Feb 11, 2022
In this episode of Bitcoin,
Explained, hosts Aaron van Wirdum and Sjors Provoost are
joined by resident sidechain and Layer Two expert Ruben Somsen
again, this time to discuss Discreet Log Contracts
(DLCs).
Discreet Log Contracts are a type of smart contracts for Bitcoin,
first proposed by Lightning Network white paper coauthor Tadge
Dryja. In essence, DLCs are a way to perform bets— but this means
that they can ultimately be leveraged for all sorts of financial
instruments, including futures markets, insurances and
stablecoins.
At the start of the episode, Aaron, Sjors and Ruben discuss what
can be considered a type of proto-DLC, namely a multi-signature
setup for sports betting where two participants add a neutral third
party (an “oracle”) that can resolve the bet one way or the other
if needed. The trio explains, however, how this solution comes with
a number of downsides, like the difficulty of scaling it.

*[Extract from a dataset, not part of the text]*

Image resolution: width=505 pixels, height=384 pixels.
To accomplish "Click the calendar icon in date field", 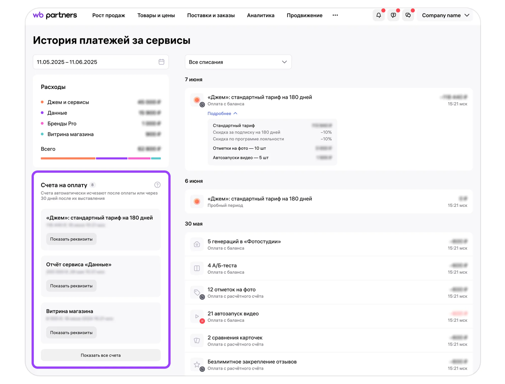I will 161,62.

From there, Aaron, Sjors and Ruben go on to explain how DLCs solved
these problems using a setup that resembles payment channels as
used on the Lightning Network. When structured like this, they
explain, oracles merely need to publish a cryptographically signed
message about the outcome of an event, which can be used by the
winning participant of the bet to create a withdrawal transaction
from the payment channel.
Finally, Ruben explains how the original DLC concept
could be streamlined by using adaptor signatures, a sort of
“incomplete signatures” that can be made complete using the signed
message from the oracle. With adaptor signatures, DLCs no longer
require a separate withdrawal transaction, as the winner can claim
funds from the payment channel directly.